Another catchier way to recall this "thesis" sentence business: it's "Tell, then show" instead of "show, don't tell."


----------



## mrv01d (Apr 4, 2011)

I loved it and it's something I try to do as much as possible. I do think falling back on the stuff he's telling us to nix can lead to weak writing/storytelling.

Like anything it's a balance though. If you did this kind of drawn out set up for every little thing, every book would be a trilogy. So mix it up imo.

M


----------



## S. Shine (Jan 14, 2013)

For me, reading that kind of well meant advice does more harm than good. 

I think, I'll just stick to my own voice, for better or worse.  At least it's my own and not an attempt at emulating what others decided in my absence is or isn't acceptable.


----------



## TexasGirl (Dec 21, 2011)

I think this is excellent advice if taken in moderation (and not in his black and white terms of "don't write thinks, believes" etc until Christmas.)

It's always a good idea to see if there are places in your book where the shorthand (He thought about her constantly) can be expanded to create a stronger point. (Twice he stumbled off the curb on his way to class, picturing the red dress she wore last night.)

But don't do it 100% of the time or you will destroy your pacing.


----------



## Andrew Ashling (Nov 15, 2010)

Like I said in a previous post, the unpacking-concept is interesting. It can help make the reader empathize more with the character. The drawback is that it slows down the flow of the story.

So, it's up to the writer to know when to use it and when not, as is the case with all those other "rules."



> "The schedule said the bus would come by at noon, but Mark's watch said it was already 11:57. You could see all the way down the road, as far as the Mall, and not see a bus. No doubt, the driver was parked at the turn-around, the far end of the line, taking a nap. The driver was kicked back, asleep, and Mark was going to be late. Or worse, the driver was drinking, and he'd pull up drunk and charge Mark seventy-five cents for death in a fiery traffic accident&#8230;"


Why do _*I*_ want to know all this? Unless the writer gives me a valid reason to drown in these trivial thought processes and idle conjectures, this could become extremely boring very quickly, especially if used to excess.
At least add that he's worried he's going to be late.

But, again, this could be an interesting way of telling a story. It just isn't the _only_ way.


----------



## Christa Wick (Nov 1, 2012)

DCBourone said:


> Tender and loving advice from a writer who is already 'known.'
> 
> He is writing to and for a past which no longer exists.
> 
> ...


 I agree with Dalya and I agree with Chuck.
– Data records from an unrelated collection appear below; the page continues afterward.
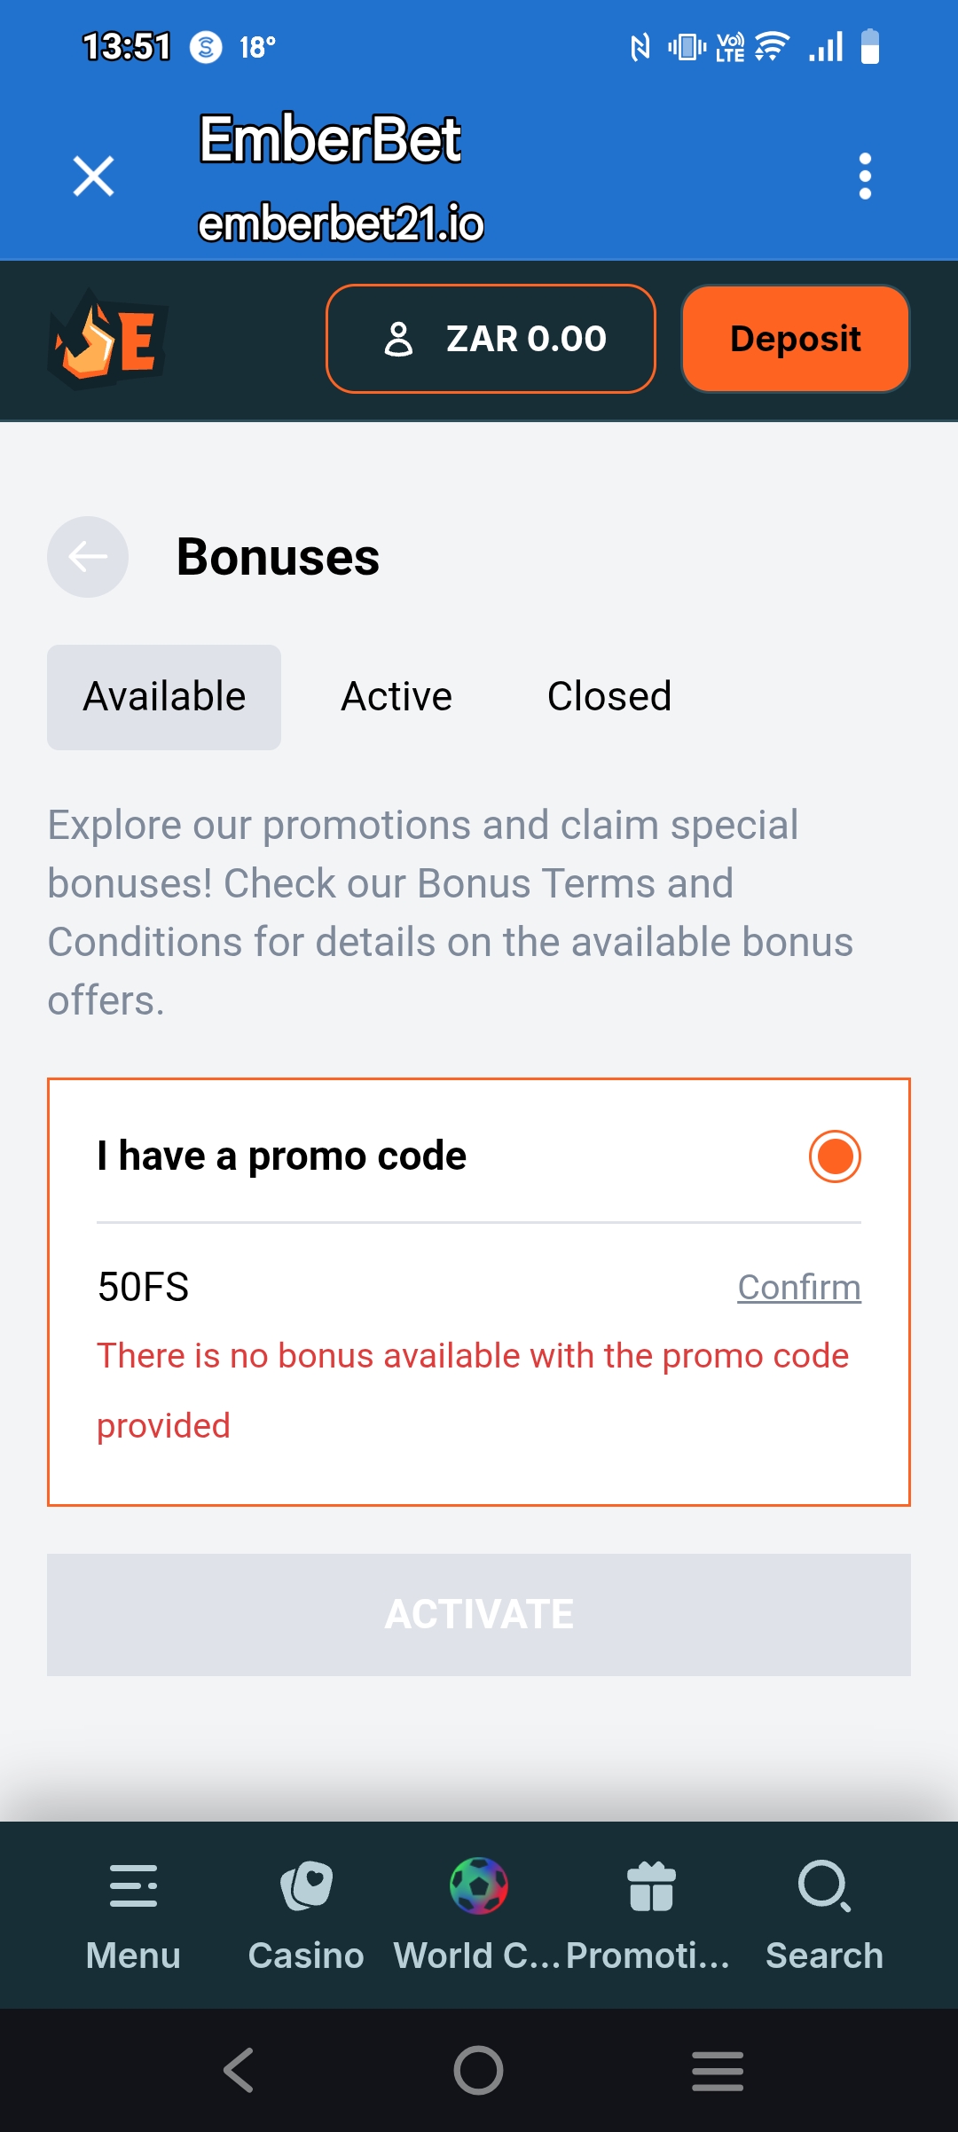Open the Search magnifier icon
This screenshot has height=2132, width=958.
coord(824,1886)
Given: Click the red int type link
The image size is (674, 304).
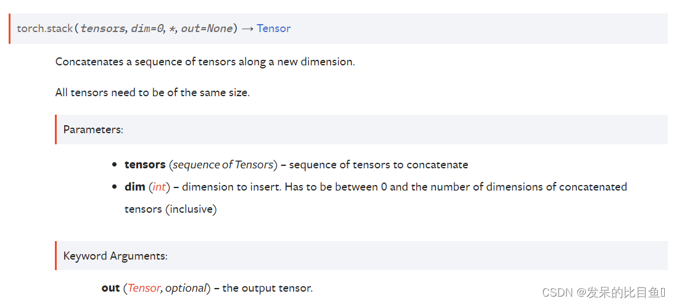Looking at the screenshot, I should point(160,187).
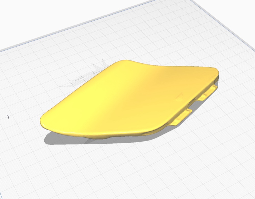
Task: Click the lower mounting tab on the model
Action: tap(181, 117)
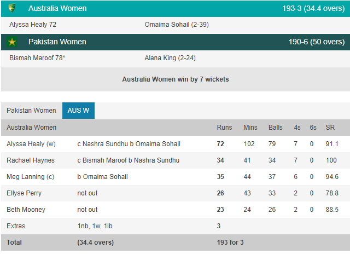Click Omaima Sohail (2-39) bowling summary
The height and width of the screenshot is (254, 350).
(176, 25)
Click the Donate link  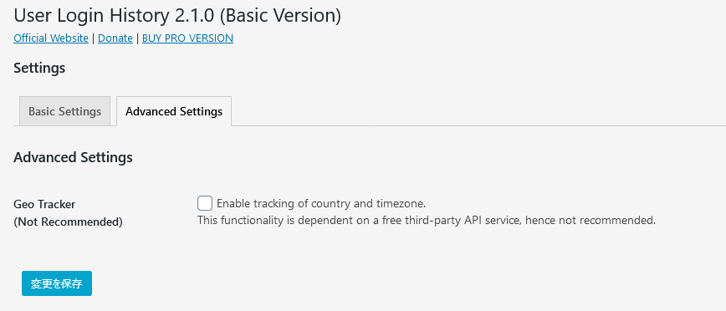(115, 38)
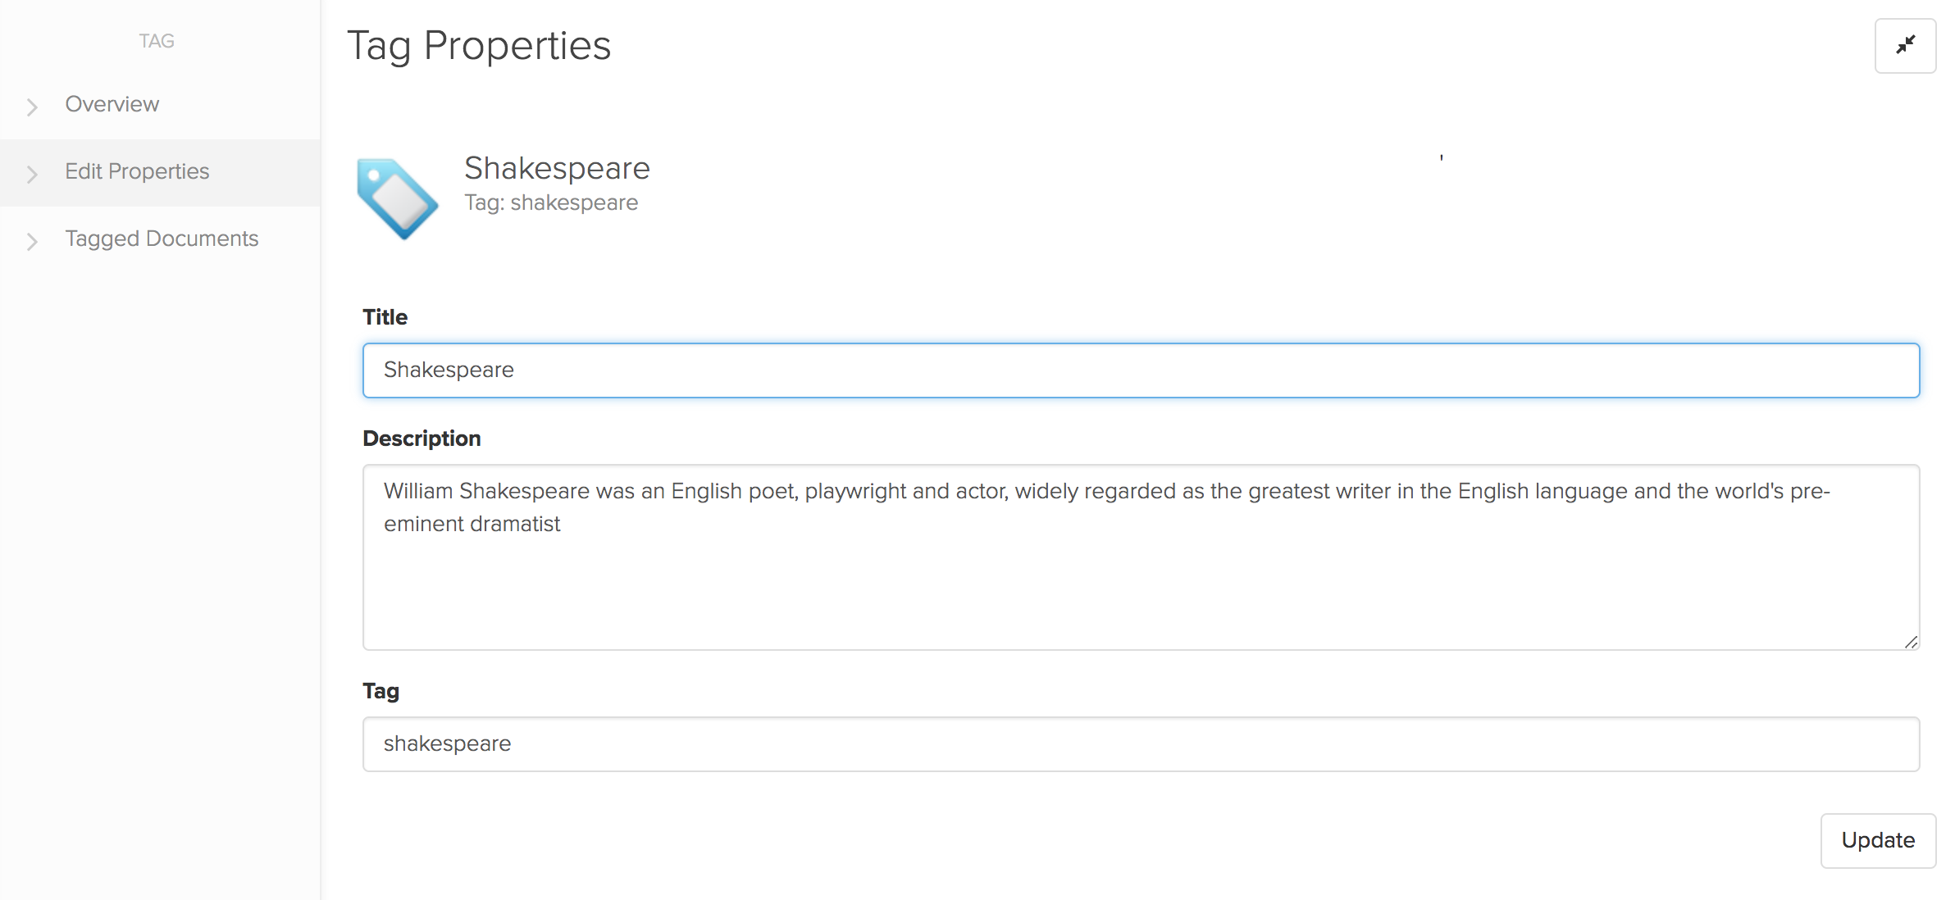Focus the Title input containing Shakespeare
The image size is (1955, 900).
[x=1141, y=370]
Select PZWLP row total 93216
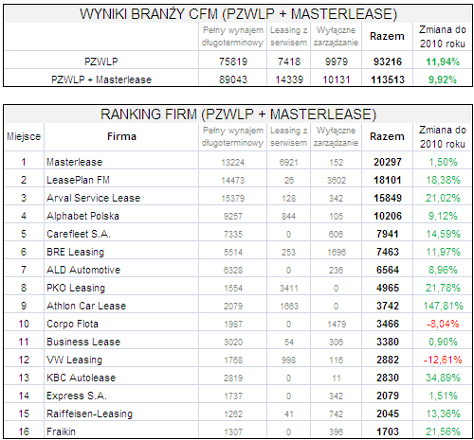 click(388, 62)
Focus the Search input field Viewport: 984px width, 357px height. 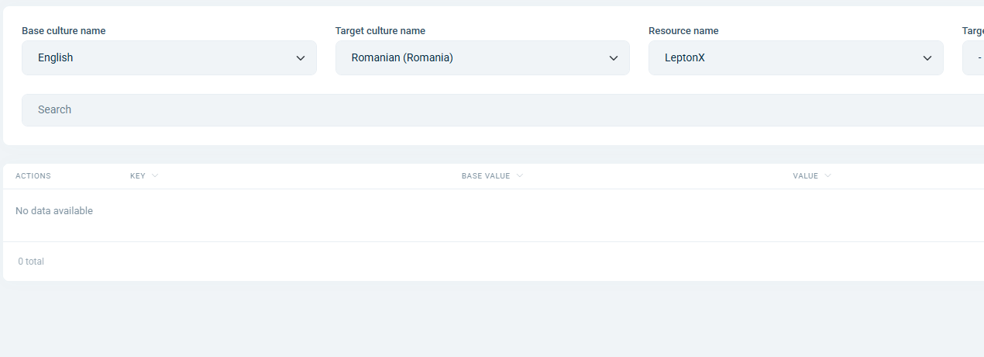tap(496, 110)
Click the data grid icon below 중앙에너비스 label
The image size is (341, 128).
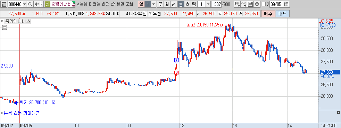click(4, 27)
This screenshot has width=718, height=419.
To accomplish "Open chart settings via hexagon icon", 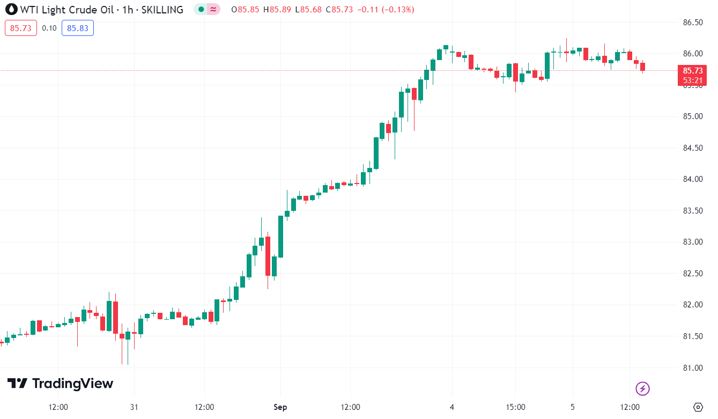I will click(x=698, y=407).
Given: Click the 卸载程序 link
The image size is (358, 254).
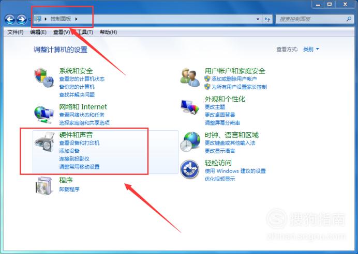Looking at the screenshot, I should 69,189.
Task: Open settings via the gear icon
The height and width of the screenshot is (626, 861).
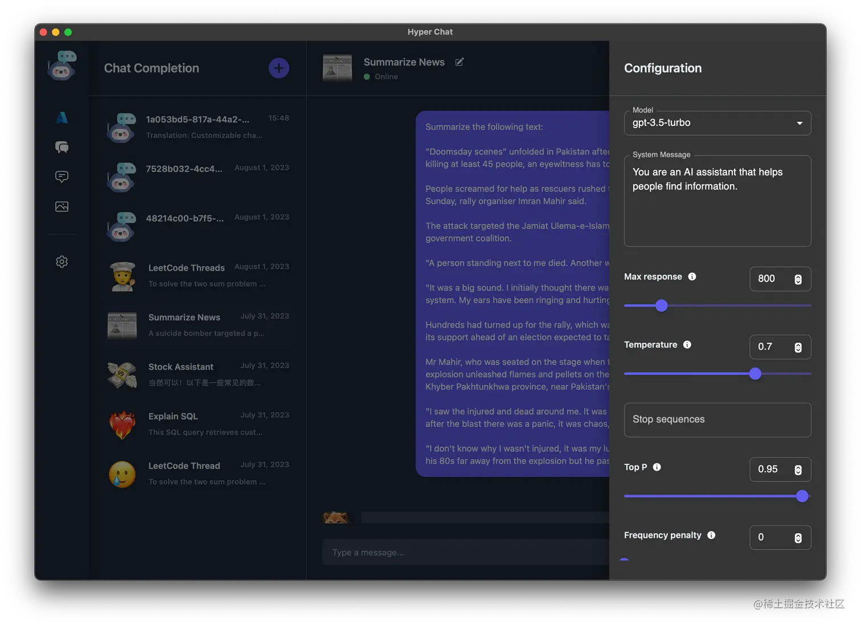Action: (x=62, y=261)
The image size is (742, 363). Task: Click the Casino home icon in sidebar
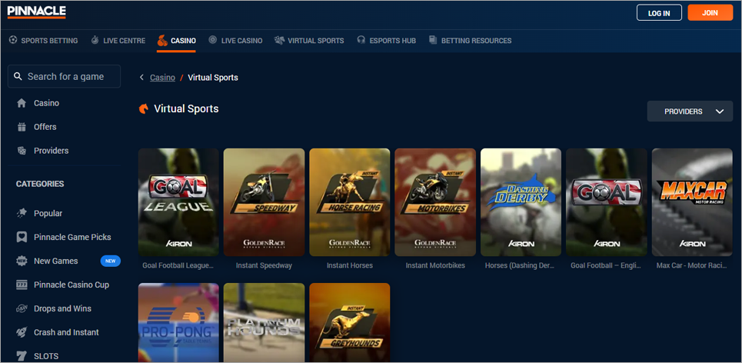(22, 103)
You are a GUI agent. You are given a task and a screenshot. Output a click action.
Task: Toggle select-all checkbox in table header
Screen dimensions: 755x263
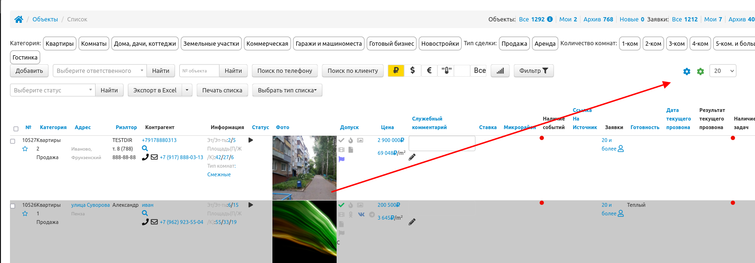pyautogui.click(x=16, y=129)
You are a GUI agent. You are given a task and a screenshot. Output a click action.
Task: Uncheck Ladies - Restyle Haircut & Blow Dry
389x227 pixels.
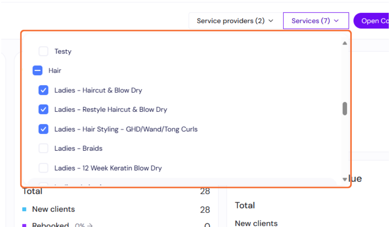[x=43, y=110]
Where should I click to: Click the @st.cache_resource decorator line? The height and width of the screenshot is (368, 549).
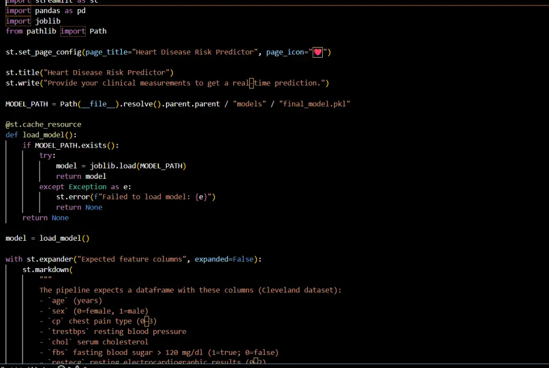click(x=43, y=124)
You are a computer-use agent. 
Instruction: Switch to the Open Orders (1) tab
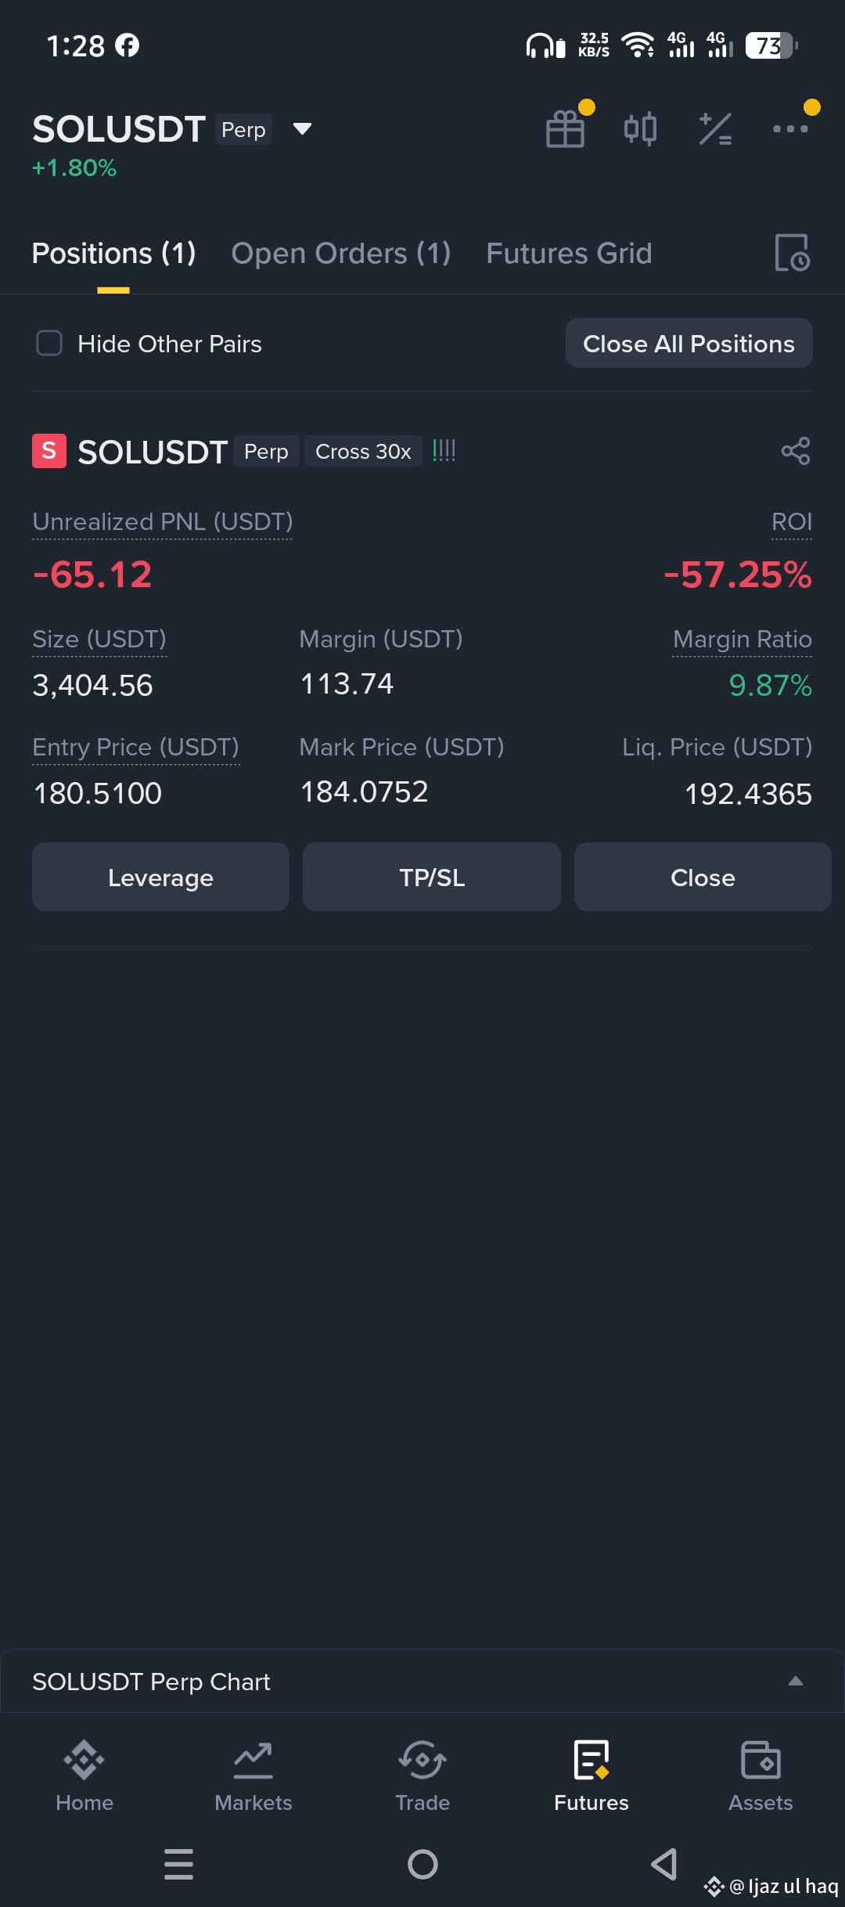click(341, 253)
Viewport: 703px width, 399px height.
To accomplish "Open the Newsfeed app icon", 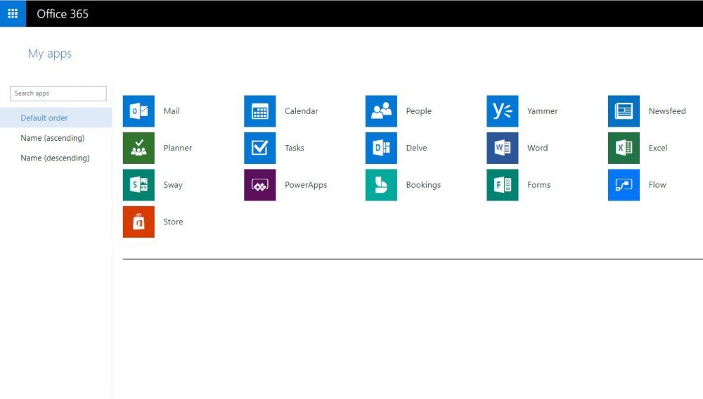I will [x=624, y=111].
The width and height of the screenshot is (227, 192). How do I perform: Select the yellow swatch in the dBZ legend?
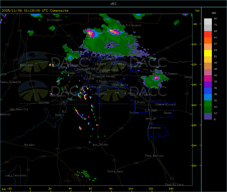208,53
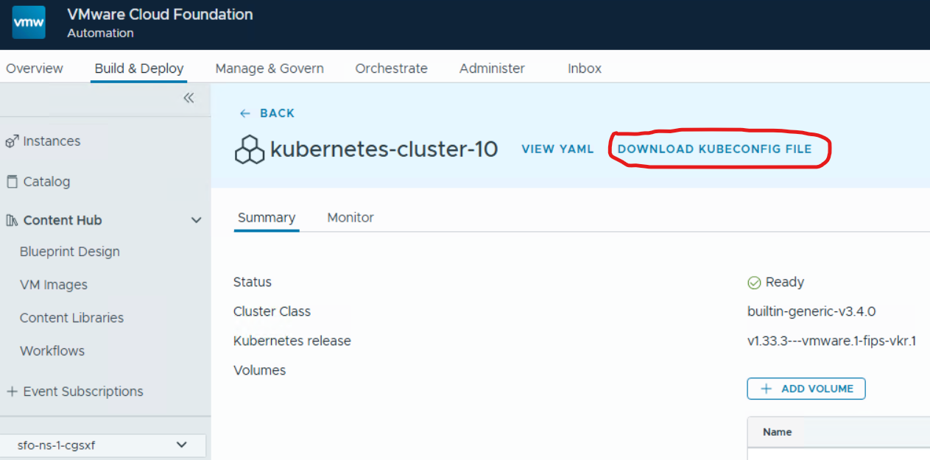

But, is Dalya looking at the top 100 overall, or top 100 for genres she's interested in? Is she looking in Chuck's genre's top 100?

Good thing self-publishing lets us to do both (although perhaps under different pen names and with less money earned and more time spent on the subtle)


----------



## Sapphire (Apr 24, 2012)

This is advice I will consider every time my characters are thinking or wondering about something, especially when they are alone. I know I will discover places to implement his suggestions. I also know I will be confident in ignoring that same advice where I need to move quickly past the moment. The end result should be better writing, as it is in applying any of the rules.


----------



## Quiss (Aug 21, 2012)

Andrew Ashling said:


> Why do _*I*_ want to know all this? Unless the writer gives me a valid reason to drown in these trivial thought processes and idle conjectures, this could become extremely boring very quickly, especially if used to excess.
> At least add that he's worried he's going to be late.
> 
> But, again, this could be an interesting way of telling a story. It just isn't the _only_ way.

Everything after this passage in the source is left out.